4.6. GC-FID Analysis of FAME
Acid catalyzed transesterification with 0.5 N H2SO4 in methanol was used to produce FAME of recovered lipid classes [44]. FAME were determined using a GC (Bruker, SCION 436-GC) fitted with a DB-23 column ((50%-cyanopropyl)-methylpolysiloxane) (30 m × 0.25 m × 0.25 µm film thickness, Agilent Technologies, Santa Clara, CA, USA) and a flame ionization detector (FID). Splitless injection was used with an injector temperature of 250 °C. FAME samples were separated using the following temperature program: the initial temperature was held at 60 °C for 1 min, then increased to 153 °C at 45 °C min−1, held for 2 min, then increased to 174 °C at 2.3 °C min−1 and held for 0.2 min, increased to 205 °C at 2.5 °C min−1 and held for 2.5 min for a total run time of 41 min.

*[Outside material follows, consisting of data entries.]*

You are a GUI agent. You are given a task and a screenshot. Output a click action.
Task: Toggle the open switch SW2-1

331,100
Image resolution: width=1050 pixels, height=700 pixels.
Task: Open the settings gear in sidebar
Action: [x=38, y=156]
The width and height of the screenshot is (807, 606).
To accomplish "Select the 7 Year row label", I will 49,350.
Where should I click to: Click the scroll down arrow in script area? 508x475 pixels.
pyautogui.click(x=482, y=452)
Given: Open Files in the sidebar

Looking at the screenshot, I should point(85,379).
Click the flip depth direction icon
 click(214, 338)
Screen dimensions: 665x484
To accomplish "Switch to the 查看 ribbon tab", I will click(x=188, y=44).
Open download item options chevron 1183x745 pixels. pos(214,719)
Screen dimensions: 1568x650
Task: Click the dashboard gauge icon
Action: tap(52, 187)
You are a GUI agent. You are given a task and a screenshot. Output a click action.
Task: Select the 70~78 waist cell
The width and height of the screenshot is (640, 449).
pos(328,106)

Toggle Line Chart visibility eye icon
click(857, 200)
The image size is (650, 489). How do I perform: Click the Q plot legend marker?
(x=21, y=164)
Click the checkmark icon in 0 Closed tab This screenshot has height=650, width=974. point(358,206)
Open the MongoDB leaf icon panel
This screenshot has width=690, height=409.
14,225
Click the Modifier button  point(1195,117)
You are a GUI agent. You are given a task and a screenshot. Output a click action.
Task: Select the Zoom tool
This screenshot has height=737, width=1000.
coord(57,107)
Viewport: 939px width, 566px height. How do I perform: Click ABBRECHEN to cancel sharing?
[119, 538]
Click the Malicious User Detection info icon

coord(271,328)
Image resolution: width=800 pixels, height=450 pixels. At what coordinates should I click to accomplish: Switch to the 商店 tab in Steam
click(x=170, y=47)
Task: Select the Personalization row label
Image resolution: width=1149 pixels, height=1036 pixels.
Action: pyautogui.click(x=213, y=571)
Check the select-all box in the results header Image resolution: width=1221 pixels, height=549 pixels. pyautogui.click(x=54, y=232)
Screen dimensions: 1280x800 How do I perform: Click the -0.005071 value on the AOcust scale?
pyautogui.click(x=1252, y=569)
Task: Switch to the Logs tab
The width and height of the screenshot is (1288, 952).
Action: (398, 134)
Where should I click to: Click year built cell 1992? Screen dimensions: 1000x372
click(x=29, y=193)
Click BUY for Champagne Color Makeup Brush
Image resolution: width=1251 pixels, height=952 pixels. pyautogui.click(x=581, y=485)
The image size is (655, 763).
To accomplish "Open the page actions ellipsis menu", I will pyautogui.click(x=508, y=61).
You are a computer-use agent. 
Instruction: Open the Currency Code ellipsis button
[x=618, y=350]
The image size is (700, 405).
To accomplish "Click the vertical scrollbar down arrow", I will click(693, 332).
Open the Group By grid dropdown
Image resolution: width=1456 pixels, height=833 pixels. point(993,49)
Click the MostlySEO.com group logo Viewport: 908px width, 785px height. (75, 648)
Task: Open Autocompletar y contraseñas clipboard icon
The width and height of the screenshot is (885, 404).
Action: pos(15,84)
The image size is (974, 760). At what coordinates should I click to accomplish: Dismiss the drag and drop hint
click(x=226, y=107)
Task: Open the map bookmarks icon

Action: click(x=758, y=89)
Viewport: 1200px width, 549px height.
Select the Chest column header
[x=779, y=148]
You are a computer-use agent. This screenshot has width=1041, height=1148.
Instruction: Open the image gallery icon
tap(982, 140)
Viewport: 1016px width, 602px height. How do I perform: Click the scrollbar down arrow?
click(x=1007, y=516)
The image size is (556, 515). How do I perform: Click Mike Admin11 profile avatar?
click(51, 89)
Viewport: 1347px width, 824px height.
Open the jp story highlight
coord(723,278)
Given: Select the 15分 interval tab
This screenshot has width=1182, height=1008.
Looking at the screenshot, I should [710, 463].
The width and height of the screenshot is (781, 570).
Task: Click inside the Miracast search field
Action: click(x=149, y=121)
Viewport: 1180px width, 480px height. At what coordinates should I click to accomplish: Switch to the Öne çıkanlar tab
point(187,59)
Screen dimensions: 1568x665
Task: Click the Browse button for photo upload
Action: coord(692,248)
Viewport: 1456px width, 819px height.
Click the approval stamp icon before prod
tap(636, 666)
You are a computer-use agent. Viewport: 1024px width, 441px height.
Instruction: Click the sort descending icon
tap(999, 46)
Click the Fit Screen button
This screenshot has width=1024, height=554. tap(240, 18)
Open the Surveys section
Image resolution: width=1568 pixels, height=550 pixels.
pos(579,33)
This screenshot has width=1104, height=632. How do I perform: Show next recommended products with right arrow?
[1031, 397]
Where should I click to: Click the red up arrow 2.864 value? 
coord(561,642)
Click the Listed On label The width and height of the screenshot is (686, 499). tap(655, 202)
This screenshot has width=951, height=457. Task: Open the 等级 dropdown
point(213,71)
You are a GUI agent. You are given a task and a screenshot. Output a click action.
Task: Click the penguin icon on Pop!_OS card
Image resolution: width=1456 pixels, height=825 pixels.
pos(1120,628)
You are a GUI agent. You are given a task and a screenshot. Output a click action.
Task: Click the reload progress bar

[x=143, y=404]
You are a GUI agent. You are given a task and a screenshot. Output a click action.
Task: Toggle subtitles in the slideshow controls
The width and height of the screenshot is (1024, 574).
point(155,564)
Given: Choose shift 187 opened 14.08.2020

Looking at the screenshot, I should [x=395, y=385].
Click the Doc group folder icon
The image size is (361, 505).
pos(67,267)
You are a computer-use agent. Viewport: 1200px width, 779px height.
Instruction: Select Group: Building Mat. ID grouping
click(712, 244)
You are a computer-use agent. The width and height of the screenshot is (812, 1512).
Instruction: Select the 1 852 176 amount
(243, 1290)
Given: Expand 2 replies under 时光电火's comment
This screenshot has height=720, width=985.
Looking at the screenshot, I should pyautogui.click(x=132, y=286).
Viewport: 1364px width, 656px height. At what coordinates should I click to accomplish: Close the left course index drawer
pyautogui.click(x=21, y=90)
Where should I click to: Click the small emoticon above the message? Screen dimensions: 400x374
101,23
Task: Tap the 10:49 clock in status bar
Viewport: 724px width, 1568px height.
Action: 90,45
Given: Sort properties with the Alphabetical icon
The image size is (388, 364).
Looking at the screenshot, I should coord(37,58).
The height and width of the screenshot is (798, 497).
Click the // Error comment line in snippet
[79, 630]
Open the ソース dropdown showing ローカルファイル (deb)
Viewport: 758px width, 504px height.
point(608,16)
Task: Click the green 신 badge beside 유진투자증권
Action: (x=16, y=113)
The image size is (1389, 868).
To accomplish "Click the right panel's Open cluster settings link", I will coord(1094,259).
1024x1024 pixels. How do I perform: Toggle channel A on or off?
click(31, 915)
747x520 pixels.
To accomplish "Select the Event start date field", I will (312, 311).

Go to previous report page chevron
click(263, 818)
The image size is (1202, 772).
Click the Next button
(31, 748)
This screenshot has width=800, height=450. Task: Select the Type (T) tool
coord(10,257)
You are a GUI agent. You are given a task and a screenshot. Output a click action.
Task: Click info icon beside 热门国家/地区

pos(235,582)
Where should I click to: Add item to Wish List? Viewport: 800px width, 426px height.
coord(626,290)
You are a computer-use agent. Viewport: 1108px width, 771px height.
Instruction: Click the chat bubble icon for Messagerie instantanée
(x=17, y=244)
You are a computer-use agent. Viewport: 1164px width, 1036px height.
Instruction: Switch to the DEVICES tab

4.7. Analysis of 3-Ppyridylcarbinol Ester Derivatives
Direct transesterification can be used to prepare 3-pyridylcarbinol ester derivatives from lipid samples [45,46]. Potassium tert-butoxide in tetrahydrofuran (0.1 mL, 1.0 M) was first mixed with 3-pyridylcarbinol (0.2 mL), and the mixture was added to 10 mg of lipid in 1 mL dry dichloromethane. After mixing, the sample was incubated at 40 °C for 30 min and then allowed to cool. Water (2 mL) and hexane (4 mL) were added, and the contents of the tube were mixed. The upper organic layer was collected, dried over anhydrous sodium sulfate, and evaporated to dryness using a flow of nitrogen. The resulting 3-pyridylcarbinol esters were dissolved in hexane (0.4 mg mL−1) and analyzed by GCMS on a DB-1 DB-1ms capillary column (100% dimethylpolysiloxane, 30 m × 0.25 mm i.d. × 0.25 um film thickness) using the same system as described above. Helium was the carrier gas at a flow rate of 1 mL/min with splitless injection (280 °C). The initial oven temperature was held at 60 °C for 2 min, then increased to 235 °C at 20 °C min−1, followed by increasing to 280 °C at 2 °C min−1 and holding for 10 min. The ionization energy was 70 eV, with multiplier voltage of 1643 V, source temperature at 200 °C, and transfer line at 280 °C. Spectral data were acquired over a mass range of m/z 60–500. The molecular weight of a 3-pyridylcarbinol ester derivative was determined by the molecular ion, while a 28 amu gap in the EI spectra indicated the location of the methyl branch.
4.8. Statistical Analysis
All samples were run in triplicate and all data were analyzed using one-way analysis of variance (ANOVA) with an α level of 0.05 (Minitab 17). Tukey’s multiple comparison test was used when ANOVA indicated there were significant differences in the means of the three harvests (α level of 0.05).
5. Conclusions
Five lipid species were identified in C. frondosa using HPLC and TLC with structural identification by GCMS when necessary, and included DAGE, TAG, FFA, MAGE and PL. All except FFA were present in sufficient quantities to characterize their acyl and alkyl structures. In winter, DAGE dominated, contributing ~55% of total mass of the lipid extract; 12-MTA comprised 42% of total FA within DAGE. In summer, TAG was present in the greatest amounts at 44% with lower 12-MTA amounts but EPA was more abundant (20% of total FA). Proportions of PL and MAGE showed little variation by season, in comparison to DAGE and TAG. These results will aide in the production and marketing of nutraceutical products based on C. frondosa viscera lipids.
Supplementary Materials
The following supporting information can be downloaded at: https://www.mdpi.com/article/10.3390/md20070435/s1, Standards for HPLC and TLC; Table S1: Gradient elution system for lipid class profiling; Figure S1: Lipid class profiling of C. frondosa lipids by HPLC: (a) DAGE; (b) TAG; (c) FFA; (d) DAG; (e) MAG; and (f) PL. Figure S2: 13C-NMR (A) and 1H NMR (B) of recovered the MAGE band from C. frondosa viscera in CDCl3.
Author Contributions
Conceptualization, S.M.B., R.A. and S.M.; formal analysis R.A. and W.X.; investigation, R.A. and W.X.; writing—original draft preparation, S.M.B., R.A. and S.M.; writing—review and editing, S.M.B., R.A., W.X. and S.M.; supervision, S.M.B. and S.M.; funding acquisition, S.M.B. All authors have read and agreed to the published version of the manuscript.
Funding
This research was funded by Natural Sciences and Engineering Research Council of Canada, Discovery Grant Program.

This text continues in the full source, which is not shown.